◆ **Listed records**
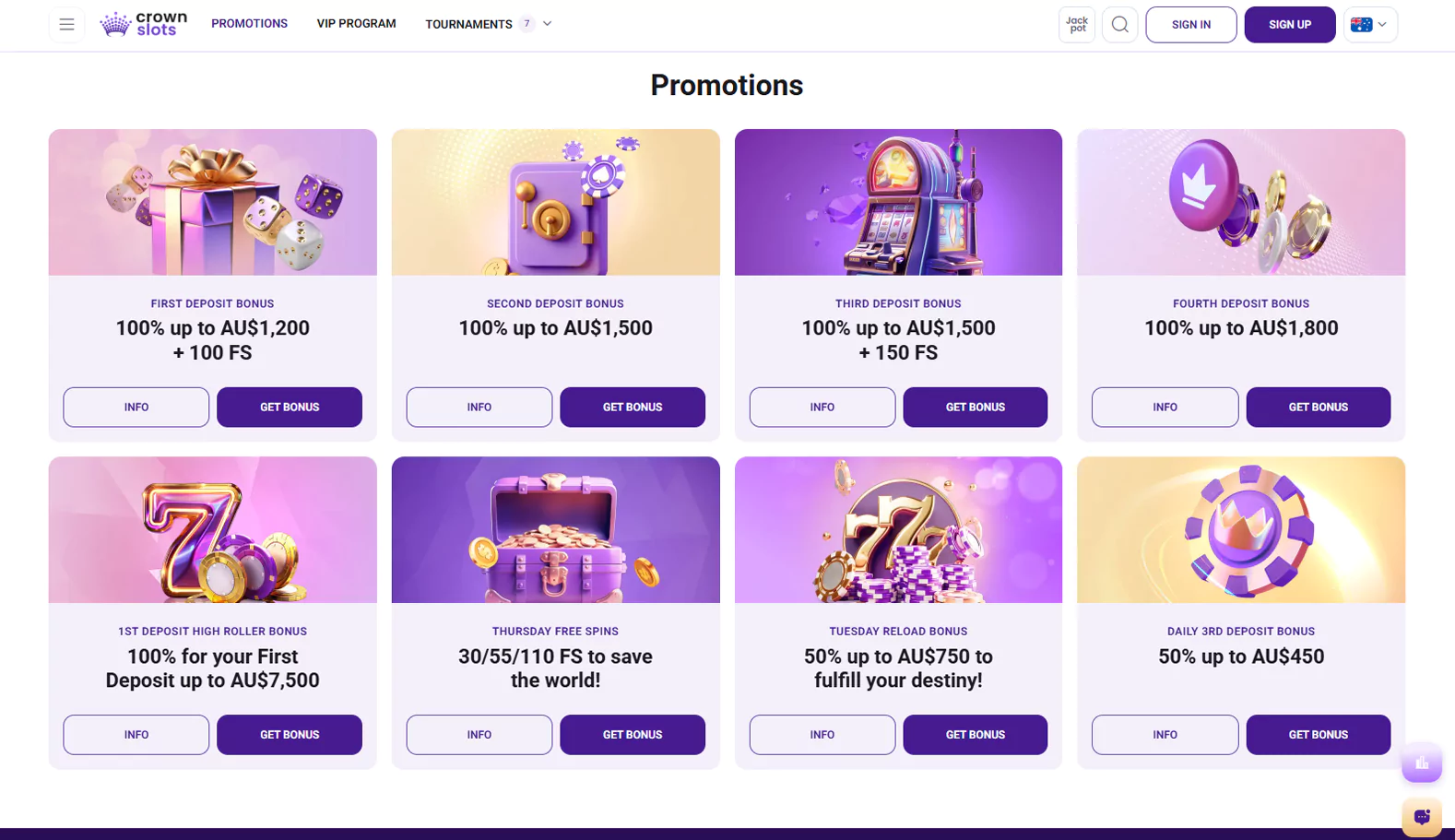The width and height of the screenshot is (1455, 840).
Task: Click the search magnifier icon
Action: [x=1119, y=25]
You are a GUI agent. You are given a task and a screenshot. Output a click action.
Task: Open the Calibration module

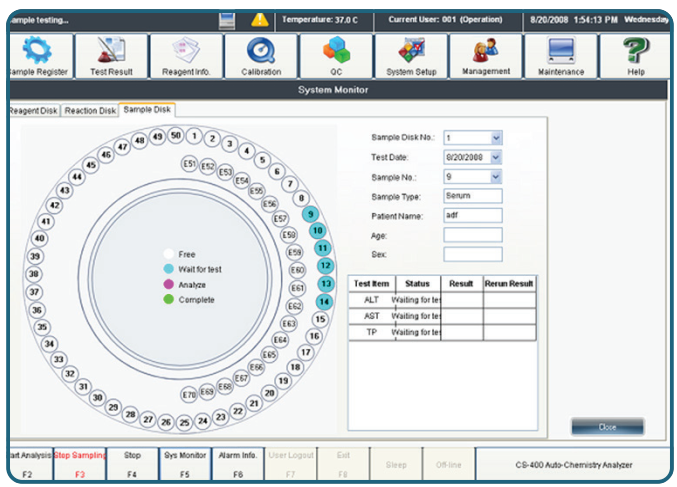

◆ **Stated exercise**
Swap "Calibration module" for "Calibration panel" in the items and write them all out again with nothing else changed. Leave the pictures out of your answer.

◆ **Written reply**
The width and height of the screenshot is (1455, 840).
Task: Click the search magnifier icon
Action: [x=1119, y=25]
You are a GUI agent. You are given a task and a screenshot. Output a click action.
Task: Open the Calibration panel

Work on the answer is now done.